TASK GOAL:
Before copying the entries, remove the pictures; everything else stays exactly as it is.
::: GIVEN ENTRIES
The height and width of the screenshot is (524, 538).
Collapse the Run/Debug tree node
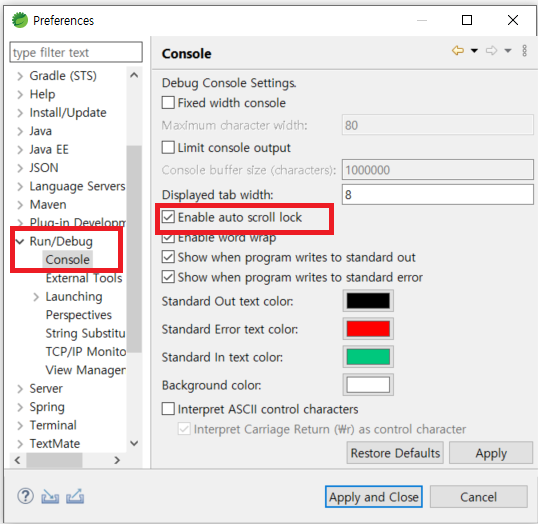coord(20,241)
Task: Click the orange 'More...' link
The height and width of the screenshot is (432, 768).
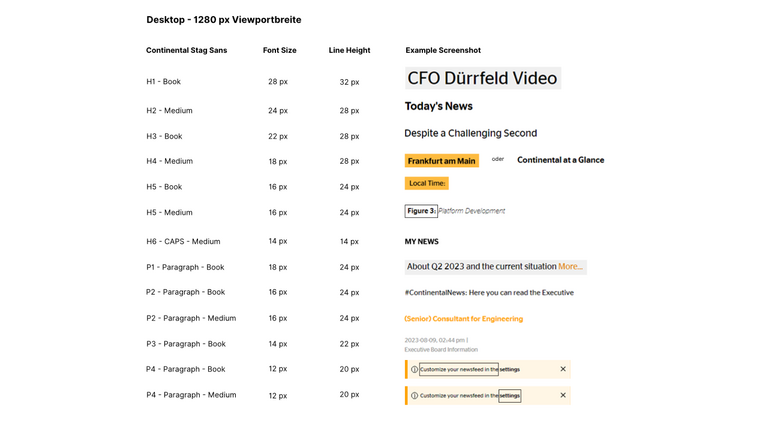Action: click(x=570, y=267)
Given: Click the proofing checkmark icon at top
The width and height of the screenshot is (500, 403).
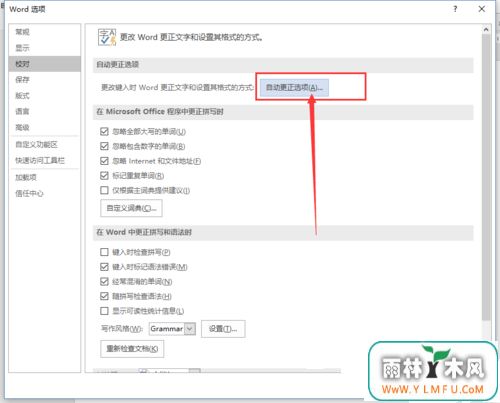Looking at the screenshot, I should click(x=107, y=37).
::::::
SOLUTION TO THIS EXERCISE:
The height and width of the screenshot is (524, 538).
Collapse the Run/Debug tree node
coord(20,241)
Task: Click the orange 'More...' link
The height and width of the screenshot is (432, 768).
Action: click(x=570, y=267)
Given: Click the proofing checkmark icon at top
The width and height of the screenshot is (500, 403).
Looking at the screenshot, I should click(x=107, y=37).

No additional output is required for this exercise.